▶ DATASET EXCERPTS:
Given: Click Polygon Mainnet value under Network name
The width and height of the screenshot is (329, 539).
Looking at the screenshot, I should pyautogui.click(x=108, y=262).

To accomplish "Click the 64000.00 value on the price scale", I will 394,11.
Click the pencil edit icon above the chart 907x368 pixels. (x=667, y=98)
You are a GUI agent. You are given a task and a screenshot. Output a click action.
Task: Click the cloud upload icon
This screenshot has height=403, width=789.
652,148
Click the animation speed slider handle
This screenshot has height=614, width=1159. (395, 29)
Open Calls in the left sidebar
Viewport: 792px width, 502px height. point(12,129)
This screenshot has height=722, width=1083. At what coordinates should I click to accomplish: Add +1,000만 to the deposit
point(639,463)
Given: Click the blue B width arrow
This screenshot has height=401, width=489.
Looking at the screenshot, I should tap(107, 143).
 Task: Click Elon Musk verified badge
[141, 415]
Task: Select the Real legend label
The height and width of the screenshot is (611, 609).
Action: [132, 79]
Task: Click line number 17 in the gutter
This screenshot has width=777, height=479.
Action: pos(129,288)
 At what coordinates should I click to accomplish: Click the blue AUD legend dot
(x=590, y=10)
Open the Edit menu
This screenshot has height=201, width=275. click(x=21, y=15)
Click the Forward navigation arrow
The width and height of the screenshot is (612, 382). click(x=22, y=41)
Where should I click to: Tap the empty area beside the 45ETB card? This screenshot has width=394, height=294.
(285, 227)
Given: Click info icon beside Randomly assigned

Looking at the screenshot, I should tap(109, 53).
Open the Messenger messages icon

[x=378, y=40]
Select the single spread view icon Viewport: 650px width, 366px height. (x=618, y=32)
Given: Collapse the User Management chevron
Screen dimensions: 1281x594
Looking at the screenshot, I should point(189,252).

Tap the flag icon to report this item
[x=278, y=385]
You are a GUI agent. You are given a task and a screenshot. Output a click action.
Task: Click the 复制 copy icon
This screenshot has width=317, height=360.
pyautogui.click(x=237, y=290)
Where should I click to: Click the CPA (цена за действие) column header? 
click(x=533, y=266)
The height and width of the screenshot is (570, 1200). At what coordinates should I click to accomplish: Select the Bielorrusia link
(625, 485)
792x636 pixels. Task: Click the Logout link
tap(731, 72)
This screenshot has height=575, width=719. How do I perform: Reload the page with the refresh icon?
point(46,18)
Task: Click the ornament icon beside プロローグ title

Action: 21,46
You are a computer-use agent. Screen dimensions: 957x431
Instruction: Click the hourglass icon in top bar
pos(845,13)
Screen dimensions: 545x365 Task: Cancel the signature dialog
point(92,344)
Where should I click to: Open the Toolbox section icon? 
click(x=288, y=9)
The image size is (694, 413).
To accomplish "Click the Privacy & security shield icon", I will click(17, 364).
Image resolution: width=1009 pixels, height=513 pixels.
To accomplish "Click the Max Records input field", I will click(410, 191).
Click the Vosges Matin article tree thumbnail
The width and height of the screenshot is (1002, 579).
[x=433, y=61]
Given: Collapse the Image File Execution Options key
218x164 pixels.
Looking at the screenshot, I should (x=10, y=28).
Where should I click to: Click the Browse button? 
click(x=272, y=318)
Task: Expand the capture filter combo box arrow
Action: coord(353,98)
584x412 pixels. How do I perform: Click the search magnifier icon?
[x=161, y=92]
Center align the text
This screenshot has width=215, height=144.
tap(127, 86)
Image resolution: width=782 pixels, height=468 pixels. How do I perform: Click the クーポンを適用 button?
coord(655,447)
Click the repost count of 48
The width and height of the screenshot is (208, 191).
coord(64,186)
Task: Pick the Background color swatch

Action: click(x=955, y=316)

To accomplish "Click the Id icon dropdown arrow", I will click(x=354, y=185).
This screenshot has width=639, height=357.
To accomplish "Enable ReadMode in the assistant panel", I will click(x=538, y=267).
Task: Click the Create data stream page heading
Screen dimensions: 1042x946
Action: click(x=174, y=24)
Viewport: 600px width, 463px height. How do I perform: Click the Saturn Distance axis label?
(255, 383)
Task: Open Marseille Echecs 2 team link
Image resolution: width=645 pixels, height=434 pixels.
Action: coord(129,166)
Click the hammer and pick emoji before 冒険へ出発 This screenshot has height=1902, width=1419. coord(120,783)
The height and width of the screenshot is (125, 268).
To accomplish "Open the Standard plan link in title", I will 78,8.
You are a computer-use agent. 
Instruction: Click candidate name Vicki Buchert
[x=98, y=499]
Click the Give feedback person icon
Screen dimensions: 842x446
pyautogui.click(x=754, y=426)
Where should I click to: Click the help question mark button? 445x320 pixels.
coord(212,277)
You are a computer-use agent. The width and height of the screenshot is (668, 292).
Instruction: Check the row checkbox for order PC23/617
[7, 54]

▶ WHAT IS NEEDED: Which lines of the material above hold the string "Collapse"? Pull them out.

▶ SOLUTION TO THE PROBLEM:
Given: Collapse the User Management chevron
Given: Collapse the Image File Execution Options key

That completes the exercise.